Yes, even if "they give the AI a very detailed outline, constantly ask for rewrites, etc.." it's still AI generated. I am not sure how can you argue otherwise - it's not their words. Also, it's really easy to convince yourself that you are "ruthless in removing any facts they're not 100% sure" while actually you are anything but.

"What if they only use AI to fix the grammar and rewrite bad English into a proper scientific tone?" - I'd label it "AI-edited" if the rewrites are minor or "AI-generated" if the rewrites are major. This one is especially insidious as people may not expect rewrites to change meaning, so they won't inspect them too much, so it will be easier for hallucinations to slip in.

  • > they give the AI a very detailed outline […]

    Honestly, I think that's a tough one.

    (a) it "feels" like you are doing work. Without you the LLM would not even start. (b) it is very close to how texts are generated without LLMs. Be it in academia, with the PI guiding the process of grad students, or in industry, with managers asking for documentation. In both cases the superior takes (some) credit for the work that is in large parts by others.

    • Don't see anything "tough" here.

      At least in academia, if PI takes credit for student's work and does not list them as co-author, it's considered widely unethical. The rules there are simple - someone contributed to the text, they get onto the author list.

      If we had same same rule for blogs - "this post is authored by fho and ChatGPT" - then I'd be completely satisfied, as this would be sufficient AI disclosure.

      As for industry, I think the rules are very different place-by-place. In some places the authorship does not even come up - the slide deck/document can contain copies from random internet sites, or some previous version of the doc, and the reference will only be present if there is a need (say to lend an authority)

For the translate part let me just point out the offensively bad translations that reddit (sites with an additional ?tl=foo) and YouTube automatic dubbing force upon users.

These are immediately, negatively obvious as AI content.

For the other questions the consensus of many publications/journals has been to treat grammar/spellcheck just like non-AI but require that other uses have to be declared.
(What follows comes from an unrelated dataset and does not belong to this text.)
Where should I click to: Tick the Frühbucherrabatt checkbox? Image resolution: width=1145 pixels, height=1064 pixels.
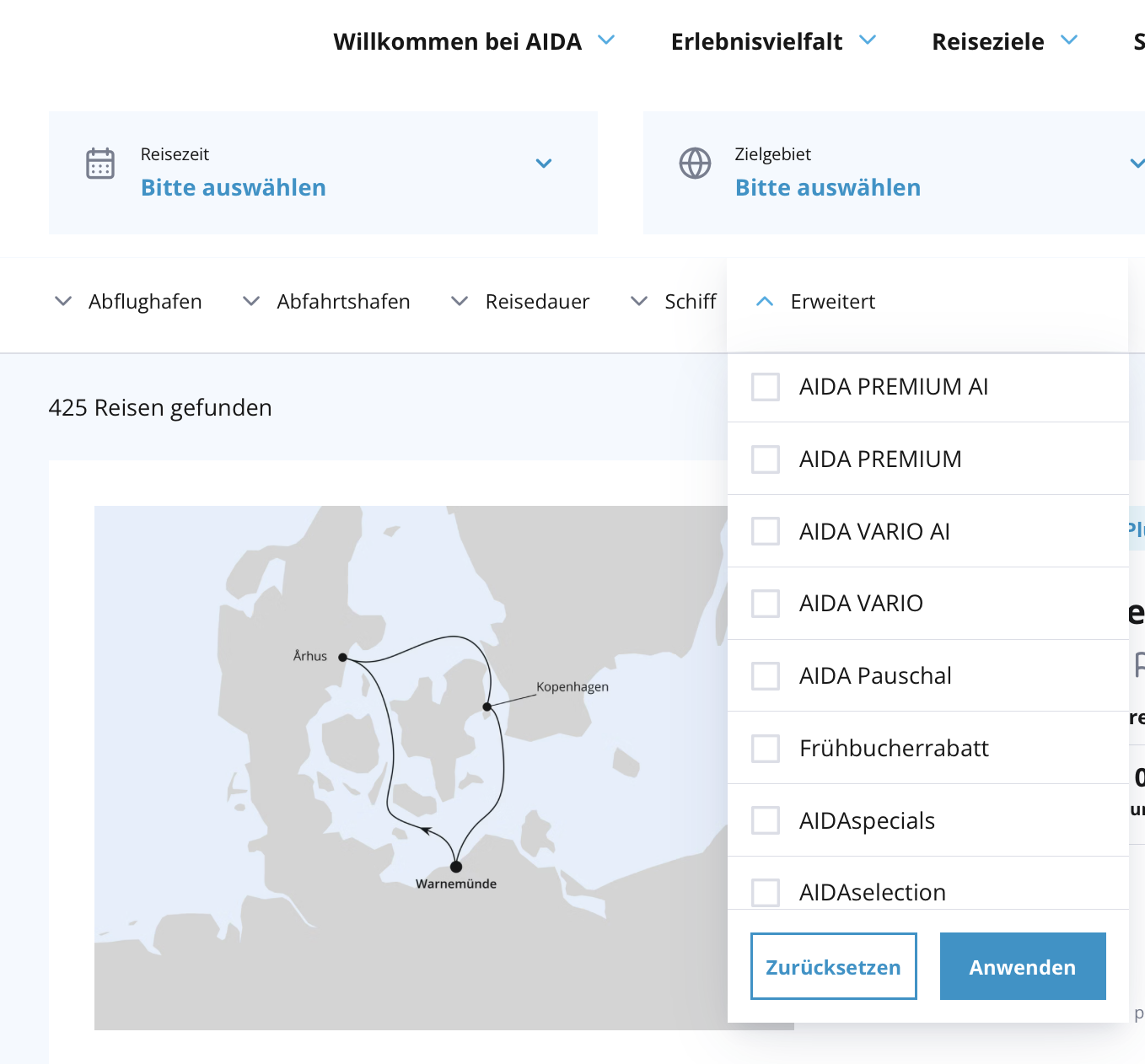coord(766,749)
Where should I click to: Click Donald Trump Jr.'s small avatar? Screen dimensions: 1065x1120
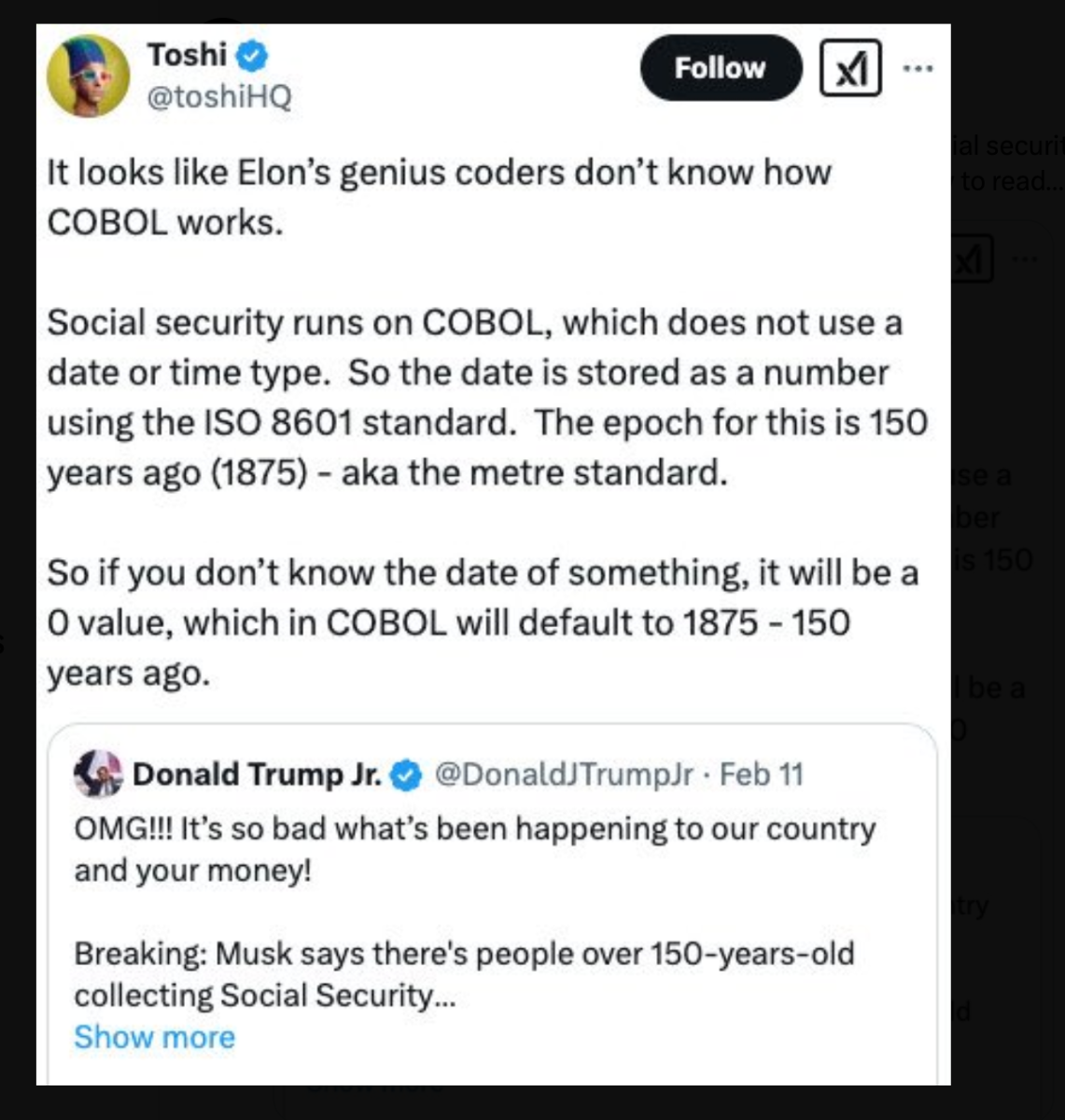point(98,774)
So for most of your questions the answer is a firm "yes".

If the purpose is to identify text that can be used as training data, in some ways it makes sense to me to mark anything and everything that isn't hand-typed as AI generated.
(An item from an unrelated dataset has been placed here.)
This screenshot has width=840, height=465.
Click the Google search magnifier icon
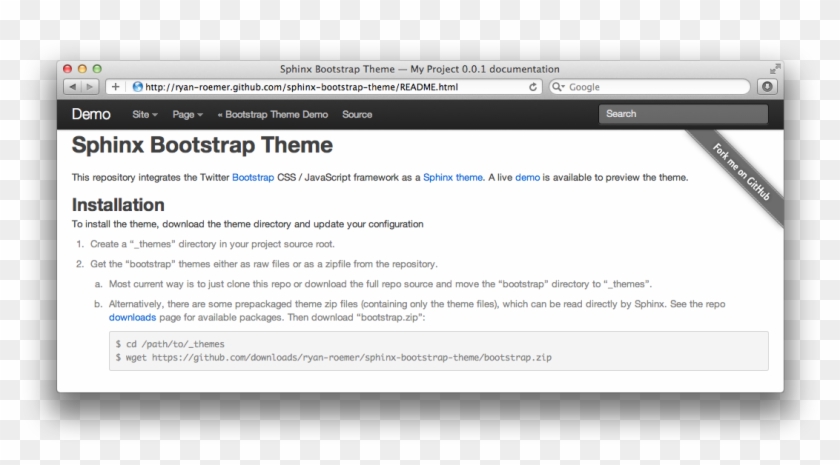[557, 87]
Like for your last example: to me, the concept "proper scientific tone" exists because humans hand-typed/wrote in a certain way. If we use AI edited/transformed text to act as a source for what "proper scientific tone" looks like, we still could end up with an echo chamber where AI biases for certain words and phrases feed into training data for the next round.

Being strict about how we mark text could mean a world where 99% of text is marked as AI-touched and less than 1% is marked as human-originated. That's still plenty of text to train on, though such a split could also arguably introduce its own (measurable) biases...

  • > we still could end up with an echo chamber where AI biases for certain words and phrases feed into training data for the next round.

    That’s how it works with humans too. “That sounds professional because it sounds like the professionals”.

All four of your examples are situations where an LLM has potential to contaminate the structure or content of the text, so in all four cases it is clear-cut that the output poses the same essential hazards to training or consumption as something produced "whole cloth" from a minimal prompt; post-hoc human supervision will at best reduce the severity of these risks.

OK, sure, there are gradations.

The new encoding can contain a FLOAT32 side channel on every character, to represent its proportional "AI-ness" – kinda like the 'alpha' transparency channel on pixels.

Stop ruining my simple and perfect ideas with nuance and complexity!

  • Nuance and complexity are a thing, but many of the GP's examples should be clearly AI labeled...

    > What if they give the AI a very detailed outline, constantly ask for rewrites and are ruthless in removing any facts they're not 100% sure of if they slip in?

    • The whole point of those examples is to demonstrate that there is considerably diversity in opinion on how those cases "should" be classified -- which tells us that, at least in the near term, nothing useful can be expected from such a simplistic classification scheme.